考え違いをしてる。私は人を助けに上がるの。自分の生き延びる道を探しているんじゃない。
— Ela
敵兵に包囲され追い詰められたその瞬間——壁が爆発して破れます。Ash、Blitz、Frost、Tachanka。先にテラに来ていた行方不明の仲間たち、まさにその捜索対象たちが、Elaを助けに来たのです。
Elaが一人ひとりの本名を呼びます。コーエン、ティナ、ケッツ、アレクサンドル……

10. いい加減、大人になれ
10時直前、残された脱出路はバルコニーから飛び降りることだけ。Blitzがロドスのクローズが作ったグライディング・ジェットパックを取り出し、全員が次々と飛び降ります。
レイネルもジェットパックを受け取って飛び降ります。そして空中で、自らジェットパックを脱ぎ捨てます。
Elaが伸ばした手は届きませんでした。自由落下するレイネルが、自分の設計した破滅を味わおうとしたその時——ゴルフボールたちが光を放ちながら集まり、彼の体を受け止めます。目を開けると、プールの脇、ゴルフボールのマットの上でした。

自らの破滅を『名誉ある反抗』と呼ぶレイネルに、Elaは真正面から言います。反抗児ではあっても、そこに名誉なんてない、と。父親が嫌いだったなら、本当に反抗する方法を考えたことがあるのか、と。
そしてミウォシュから聞いた話を持ち出します。あなたの母親は本物の芸術家だった、若い頃のあなたは母親によく似ていた、と。
あなたの母親だったらどう思うか、自分自身に聞いてみて。あなたがしたことを誇りに思っただろうか?……レイネルさん、お願いだから、いい加減大人になって。
— Ela

水面から顔を上げたレイネルは、プールの向こう側から自分を見つめ、静かに立ち去る人のぼやけた後ろ姿を目にします。

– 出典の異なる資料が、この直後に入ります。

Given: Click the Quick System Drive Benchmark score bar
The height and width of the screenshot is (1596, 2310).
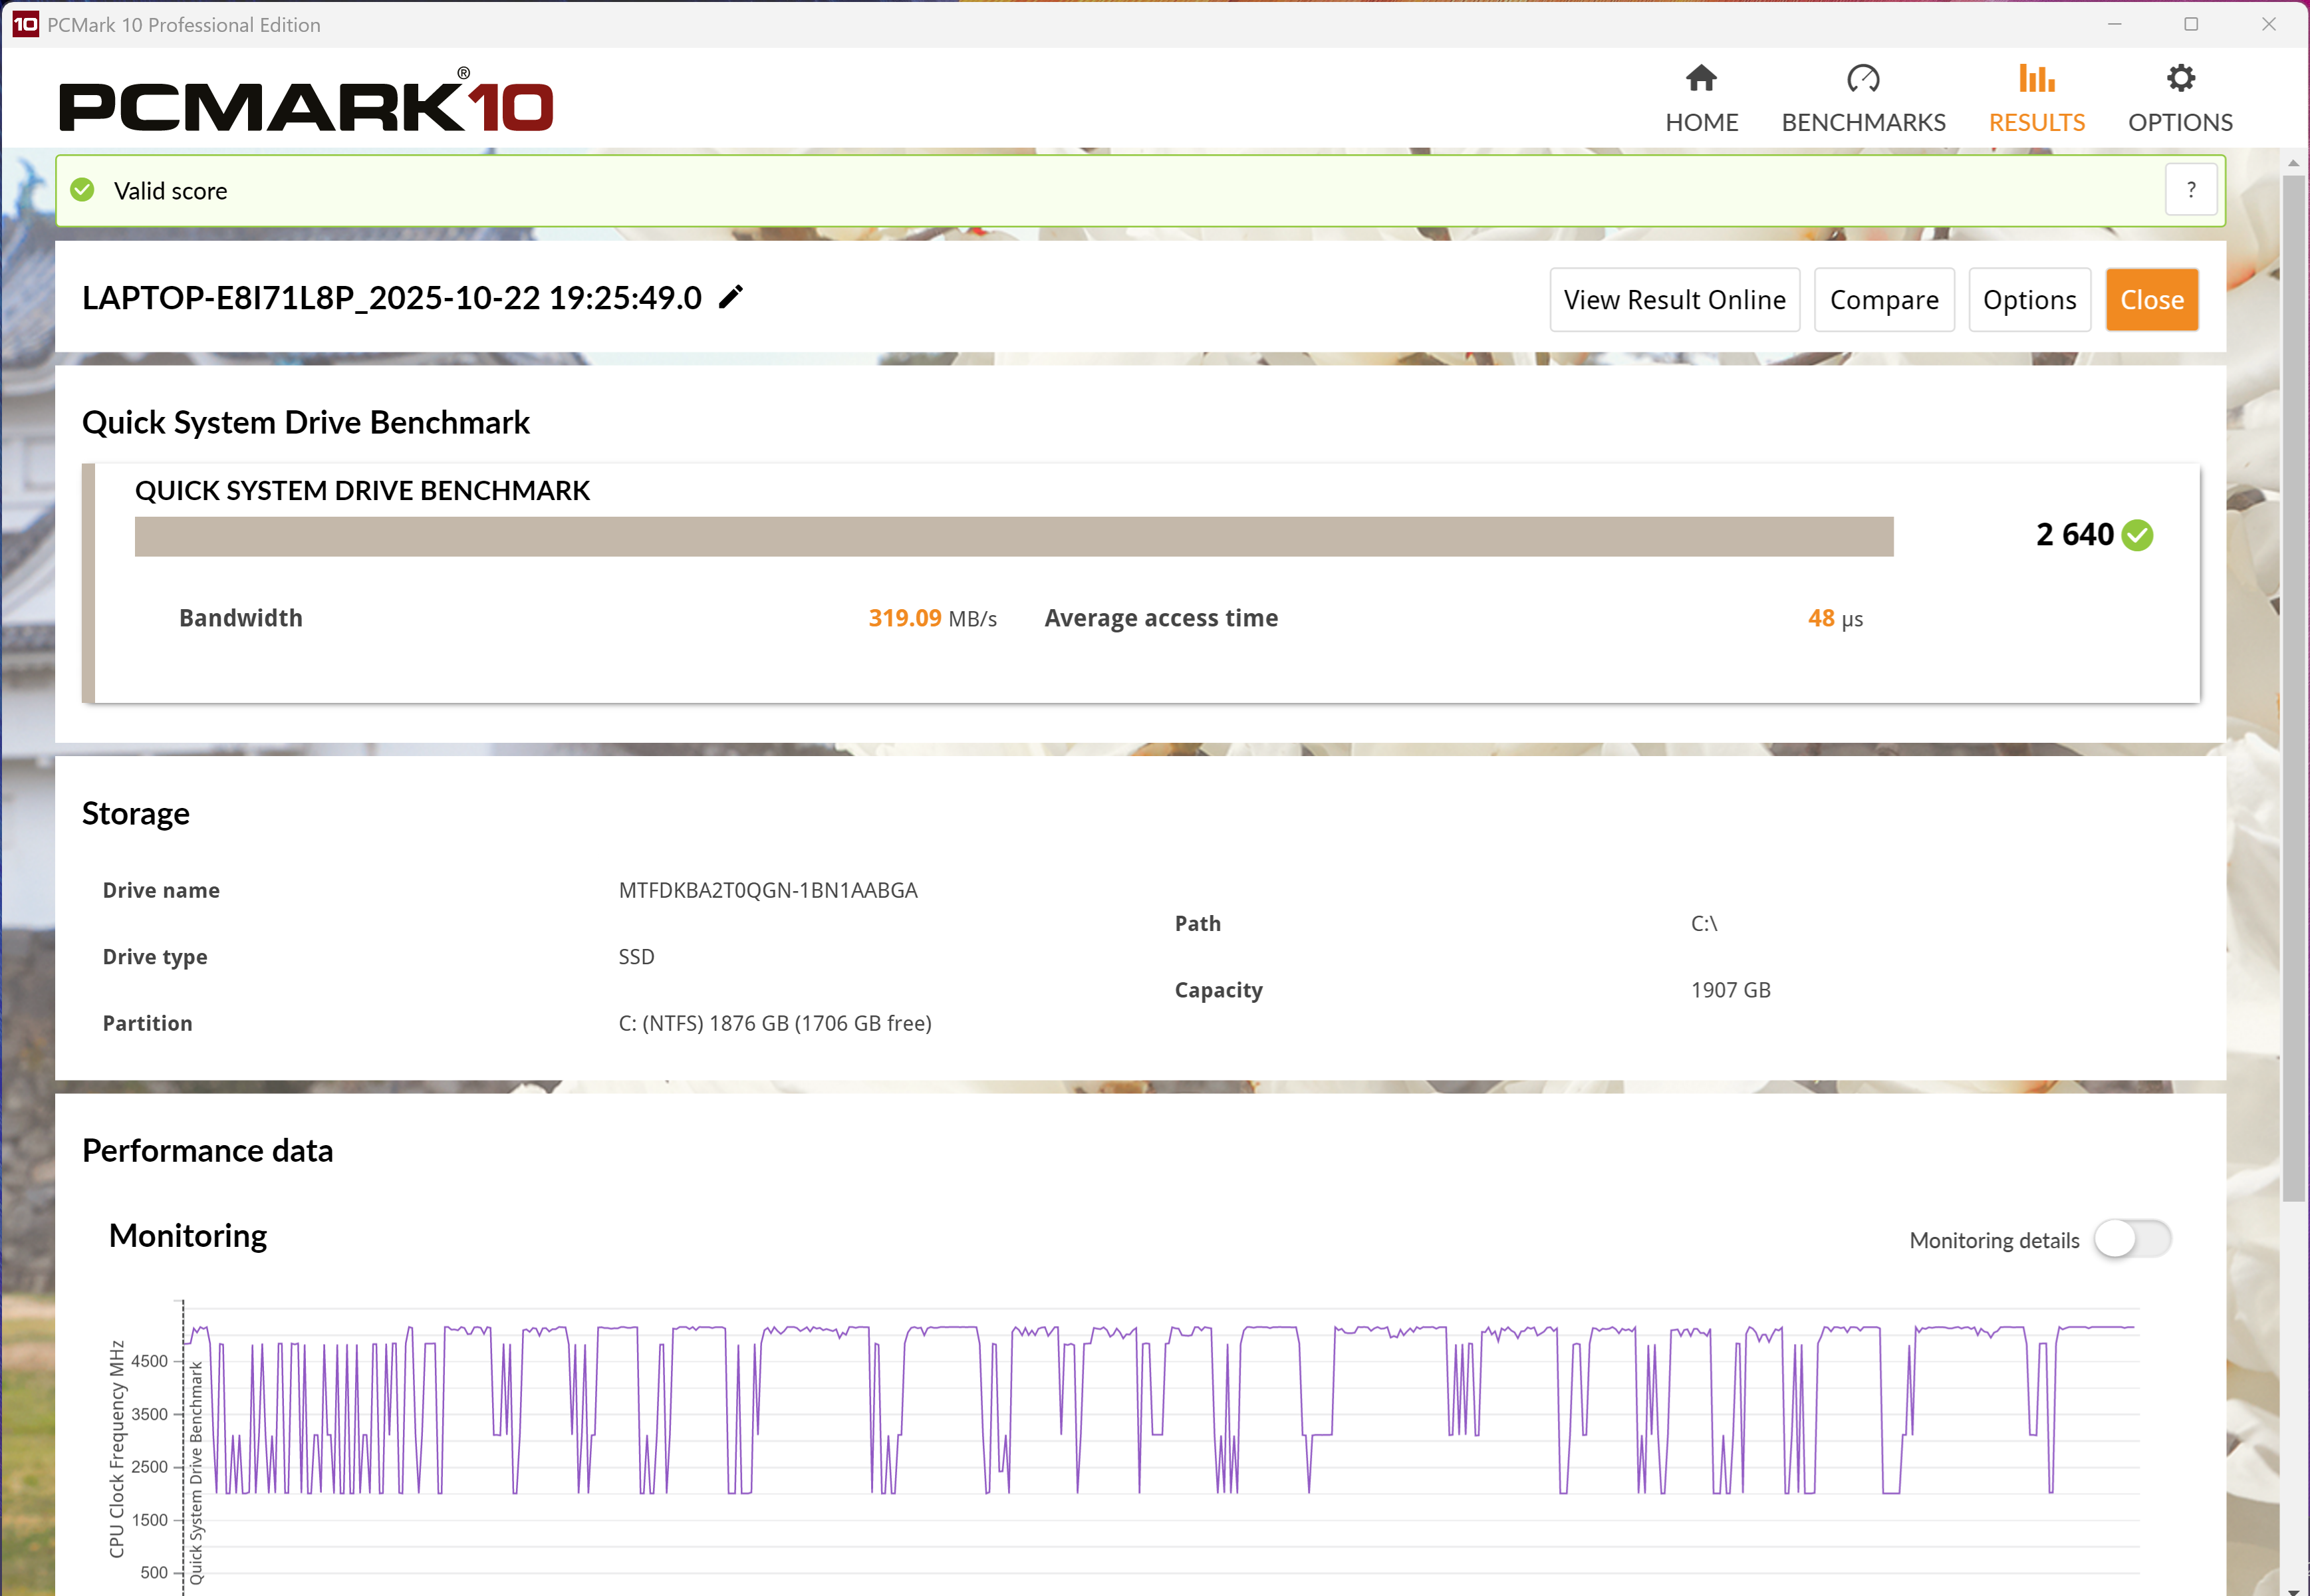Looking at the screenshot, I should coord(1013,536).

その眼差しは、母親を思い出させたといいます。
結局レイネルは、それでも一人でした。
エピローグ:ガレリア・バーベキューレストラン
爆弾はすべて解体され、バルコニーの端にぶら下がっていたマテオは警察に『救出』されて逮捕されます。Docの評——「これはよっぽど運がいいと見える。」
その夜、ギャラリーの中央ホールはそのまま祭り会場になります。壁はグラフィティのキャンバス、ロックンロールのステージに無料のフードカートまで。芸術家も、人質だった観客も、警察までもが一緒に踊る、芸術通り史上最大の舞踏会です。
一人で酒を飲んでいたディアスの前にレイネルが現れ、「結局、俺のギャラリーで祭りを開いたわけだ」と、祝いとも言えない祝いの言葉をかけます。そしてディアスが最後の一言を返します。
踊りたいなら、ここにいる誰とでも踊れるさ。お前とだけは踊らないけどな。
— ディアス
その後レイネルは、裁判もないまま故郷カジミエーシュへ送還される身になります。彼は全財産を『たまたま通りかかった人物の名義』に譲渡しますが、その名前がディアスでした。「本物の芸術を愛する人間に任せるとしよう。」
護送当日、護送員が気絶し、銀色の車が停まります。運転席のミウォシュ——「私も乗せていただけますか?」二人は行き先もないまま、ガソリンが尽きるまで、車の導くままに走り去ります。
「でも、今日じゃないな。」——「ええ。今日じゃありませんね。」
— レイネル & ミウォシュ

そしてガレリア・クリシュタヴァはバーベキューレストランになります。その円形のグリルテーブルに、レインボーチーム八人全員が集まります。先に来ていたAshたちはサルゴン砂漠に落ち、ロドス・アイランドで『レインボーチーム』になったものの、地球に帰る手がかりはまだ見つかっていないとのこと。
BlitzがDocに意味深な頼みごとを残します。今度ロドスに来たらフードをかぶって、自分が本名で呼んでも自然に振る舞ってほしいと。理由を説明しようとしたAshは「おいコーエン、もうネタバレしたら面白くないだろ」と制止されます。
天井を突き破って落ちてきた異邦人たちは、まだ地球に帰れていません。ですが失った仲間を取り戻し、二つの月の下に帰る場所——レストランが一つできました。そして焼け落ちた舞踏場には——再び音楽が流れています。